North Korean parents will be punished if their children watch foreign media even once

In the past, parents were punished for multiple offenses, but now they must keep a closer eye on their kids.
By Hyemin Son for RFA Korean
North Korean parents will be punished if their children watch foreign media even once Youths attend a mass gathering denouncing “defectors from the north”, at North Korea’s Pyongyang Youth Park Open-Air Theatre, June 6, 2020. The threat of collective punishment, even on the first offense, is the latest incentive for parents to educate their children in North Korean socialist ideals.

North Korea has threatened to punish parents if their children are caught watching foreign media, suggestive dancing or talking like a South Korean, even if it is their child’s first offense, sources in the country told Radio Free Asia.

The threats, issued during weekly meetings of neighborhood watch units nationwide, increase pressure on parents to educate their children “properly” in socialist ideals and are the latest measure to prevent the spread of South Korean pop culture among the country’s youth.

Parents previously could be held responsible if their teens had repeated offenses, but now there will be no such leniency, a resident of South Pyongan province, north of the capital Pyongyang, told RFA’s Korean Service on condition of anonymity for security reasons.

“The host of the meeting emphasized parental responsibility, saying that education for children begins at home,” the source said. “If parents do not educate their children from moment to moment, they will dance and sing of capitalism and become anti-socialists.”

In 2020, North Korea introduced the Rejection of Reactionary Thought and Culture Act, which lays out punishments for various cultural offenses. 

North Korean youths attend a dance party in celebration of the 110th birth anniversary of President Kim Il Sung, known as 'Day of the Sun,' in Pyongyang on April 15, 2022. Credit: AFP

One of the milder offenses is for speaking, writing or singing like a South Korean.

Since the end of the Korean War in 1953, the Korean language itself has been divided into North and South, with the respective governments guiding standardization policies that have led to differences in spelling vocabulary, and what is deemed as standard pronunciation. 

North Koreans who watch South Korean TV shows and movies have begun to pick up South Korean slang terms, and among North Korean youth, it has become trendy to speak in the accent of upper-class Seoulites. 

Those caught in the act can face up to two years of hard labor in a prison camp.

The same law prescribes tougher punishments of up to 15 years of hard labor for those caught watching South Korean videos, with the possibility of the death penalty for people who distribute them.

This is the law that led authorities in October 2022 to execute two teenagers who were caught selling thumb drives containing South Korean movies and TV shows.

Parents whose children are caught in violation of the law will have to serve time in a disciplinary labor center, with the length of punishment depending on the nature of the offense, the South Pyongan source said. 

If the teens are caught watching South Korean movies, they will have to go to a prison camp for five years, and their parents will go to the labor center for six months.
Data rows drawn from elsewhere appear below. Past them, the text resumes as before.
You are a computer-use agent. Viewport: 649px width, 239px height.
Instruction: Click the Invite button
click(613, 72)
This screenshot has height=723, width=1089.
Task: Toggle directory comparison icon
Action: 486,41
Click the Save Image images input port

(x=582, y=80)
If the offense was that they talked, danced, or sang “like a South Korean,” then they and their parents will serve three months in the labor center. 

No fun allowed

Several other offenses to the law were detailed at a neighborhood watch unit in Ryongchon county, in the northeastern province of North Pyongan, a source there told RFA.

Kids will now be punished for wearing clothing with English phrases, gathering together in groups to play acoustic guitars and shaking their hips, or being a high school girl and wearing makeup, the second source said. 

“Some of the parents here don't even know that their children are growing up crooked because they are so occupied with making money in their businesses in the marketplace, and neglect their children's education,” said the second source.

Side businesses are the only actual means of support for most North Koreans because salaries for government assigned jobs haven’t been enough to live on since the country’s economy collapsed following the fall of the Soviet Union in the 1990s. 

“Residents are criticizing the government for trying to control teenagers' emotions and thoughts by placing joint responsibility on their parents,” the second source said. “Besides that, it is important for parents to feed their families by doing business. They have to work hard to survive because the state doesn’t provide sufficient food rations.”

Translated by Claire Shinyoung Oh Lee. Edited by Eugene Whong and Malcolm Foster.